On Wed, Dec 18, 2019 at 10:06 PM hubert depesz lubaczewski <depesz@depesz.com> wrote:
On Wed, Dec 18, 2019 at 11:25:32AM +0800, Kaijiang Chen wrote: > I'm using postgres 9.4.17 on centos 7. > I check the running queries with the following SQL: > SELECT > procpid, > start, > now() - start AS lap, > current_query > FROM > (SELECT > backendid, > pg_stat_get_backend_pid(S.backendid) AS procpid, > pg_stat_get_backend_activity_start(S.backendid) AS start, > pg_stat_get_backend_activity(S.backendid) AS current_query > FROM > (SELECT pg_stat_get_backend_idset() AS backendid) AS S > ) AS S > WHERE > current_query <> '<IDLE>' > ORDER BY > lap DESC; > > Then, I found a SQL that has run for some days (and still running): > procpid | 32638 > start | 2019-11-25 16:29:29.529318+08 > lap | 21 days 18:24:54.707369 > current_query | DEALLOCATE pdo_stmt_00000388 > > I tried to kill it with: SELECT pg_cancel_backend(32638) but it takes no > effects. > > What's this query and what shall I do for it? > > I think it is a bug since logically, this query should be gone.
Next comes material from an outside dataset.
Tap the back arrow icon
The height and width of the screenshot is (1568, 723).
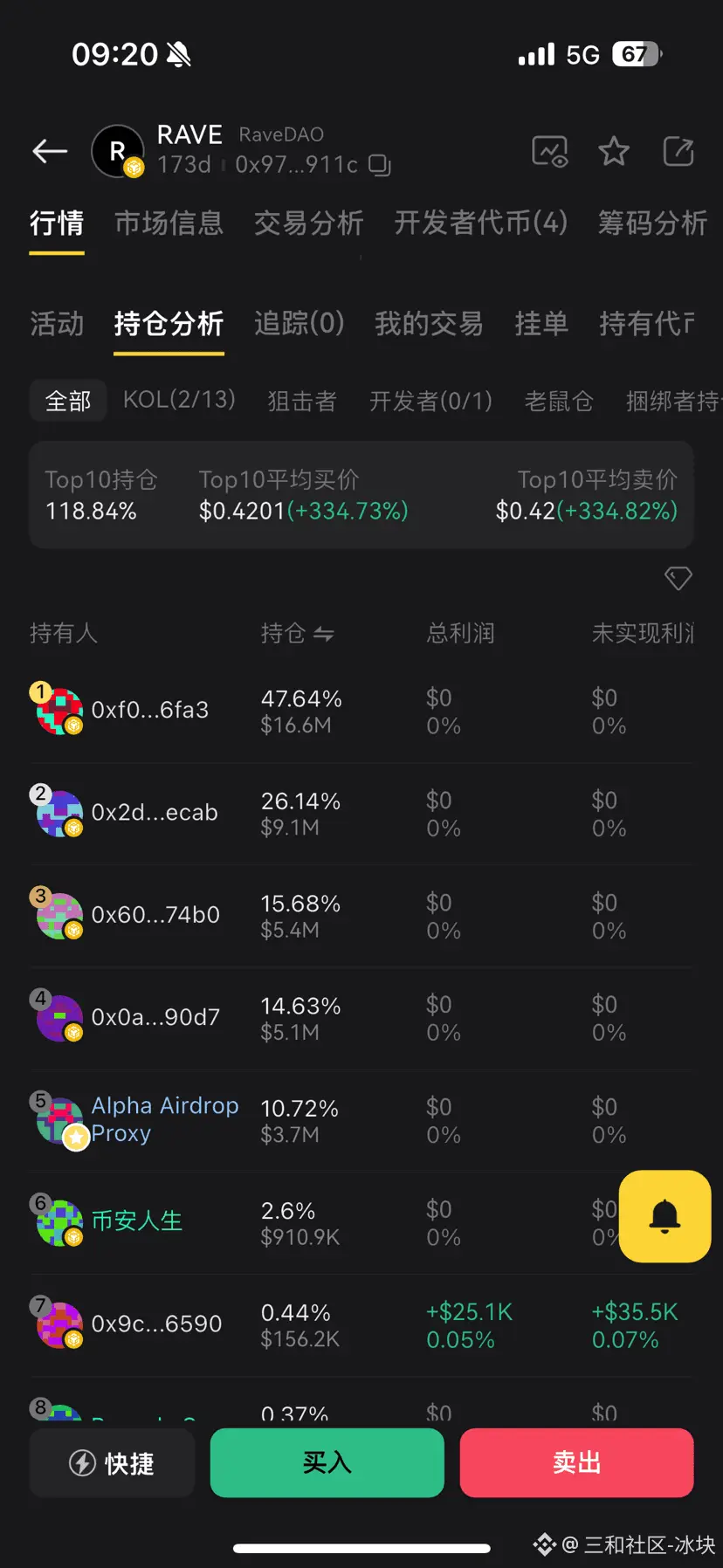pos(50,151)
It's not a bug. Most likely this backend is not doing anything.
You're using old way to check if backend is working - current_query <> '<IDLE>';
Check: select * from pg_stat_activity where pid = 32638
Most likely you'll see state = 'idle'
In such cases, query just shows last executed query, not currently running one.
Also - WHY are you calling internal pg* functions directly, instead of using pg_stat_activity view?